No compulsory insurance for environmental liability until 2009.
Environmental liability insurance will not be compulsory in Europe until at least 2009. The European Parliament has voted to delay the introduction of compulsory financial guarantees, including insurance.
The measures were proposed under the Environmental Liability Directive to ensure that polluters had the financial means to pay for damage caused.
It elected to hold off on the possibility of making insurance compulsory for five years after the Directive comes into force, in order to allow a free market for products to develop.
Provided the European Council of Ministers agrees to the changes, the Directive is expected to be enacted by April 2004.
In 2009, the Commission will report on the development of the market.
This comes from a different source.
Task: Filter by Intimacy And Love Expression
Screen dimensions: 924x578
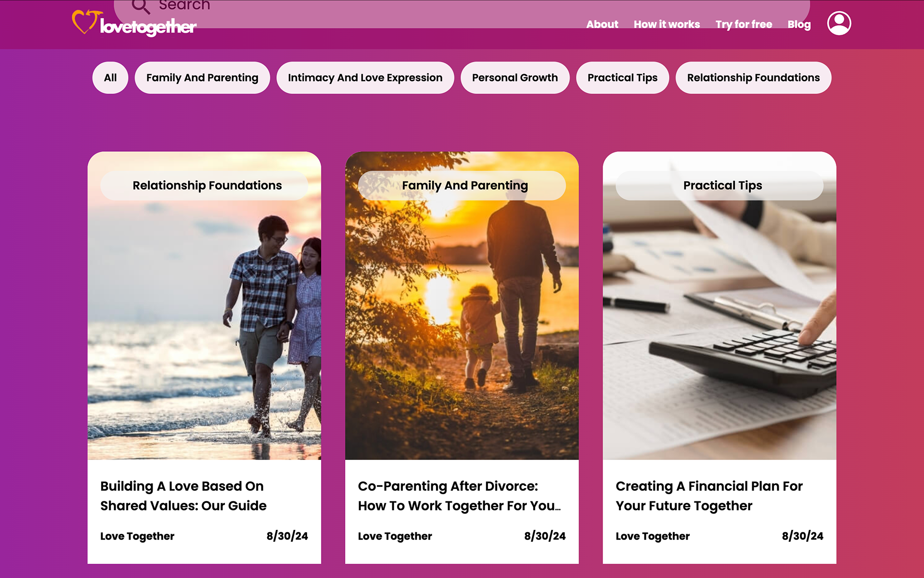Action: pyautogui.click(x=365, y=78)
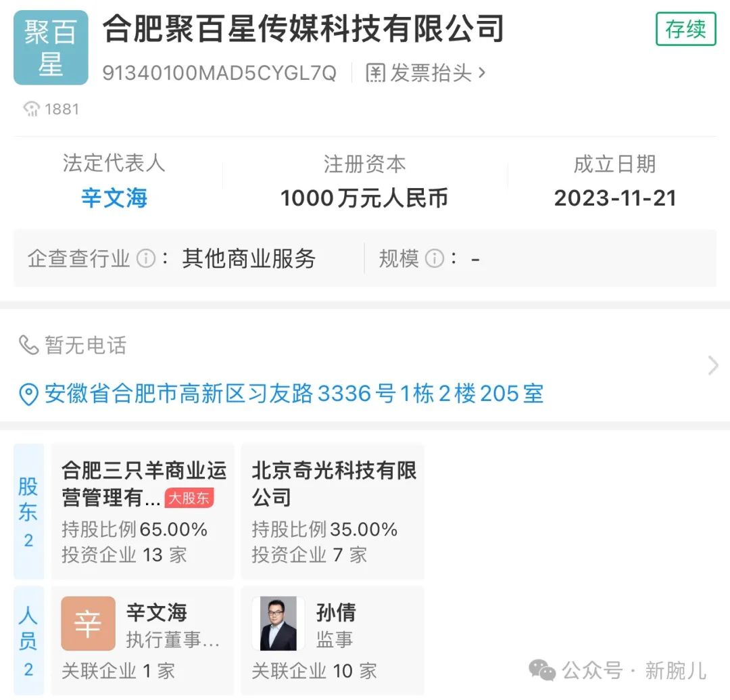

If a market is not deemed to have been established, the Parliament will consider making financial guarantees compulsory.
Comité Européen des Assurances (CEA) environmental liability committee chairman Phil Bell said that while the CEA welcomed the five-year grace period, questions remained about the practicalities of making it compulsory to purchase products if they did not exist.
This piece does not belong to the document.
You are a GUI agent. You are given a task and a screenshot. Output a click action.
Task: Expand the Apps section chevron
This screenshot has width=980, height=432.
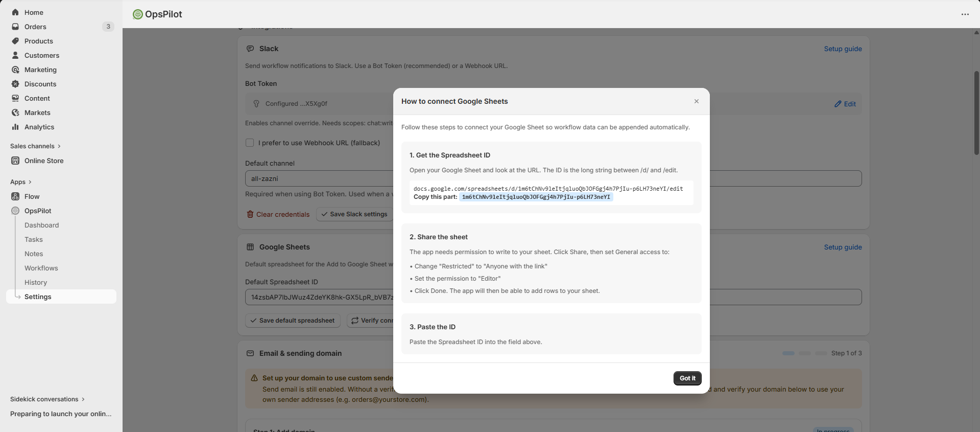pyautogui.click(x=30, y=182)
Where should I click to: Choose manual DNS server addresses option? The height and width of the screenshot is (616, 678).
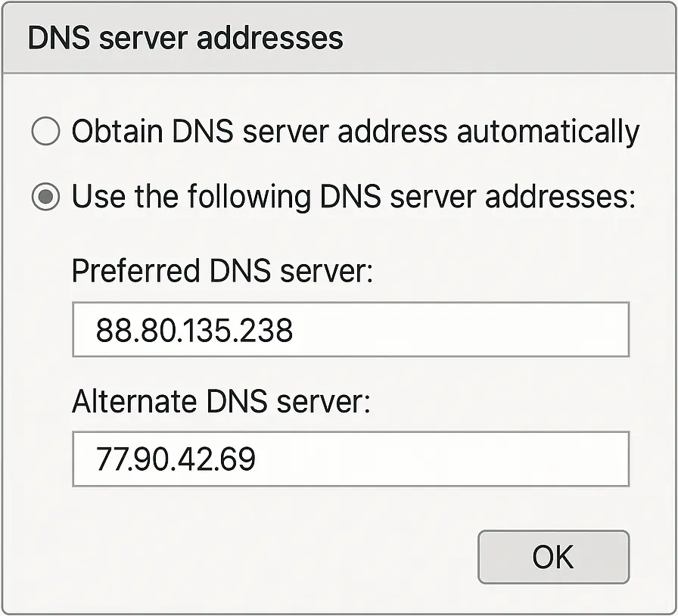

Bell said there were also questions about which country multinational organisations would buy financial products in, and whether products could be developed to protect companies with exposures across Europe.
He said each country would implement the Directive independently, meaning the regulations could differ between countries.
But Bell, who is also technical insurances manager at Royal & SunAlliance, said that there was an appetite within the insurance industry to develop environmental liability products. "We want to develop these products, but we're going to need help and support."
He called for a working party to be established comprising representatives of insurers, reinsurers, non-government organisations and national governments across Europe, to consider issues such as how to value natural resources, and assess expected claims frequency using historical data.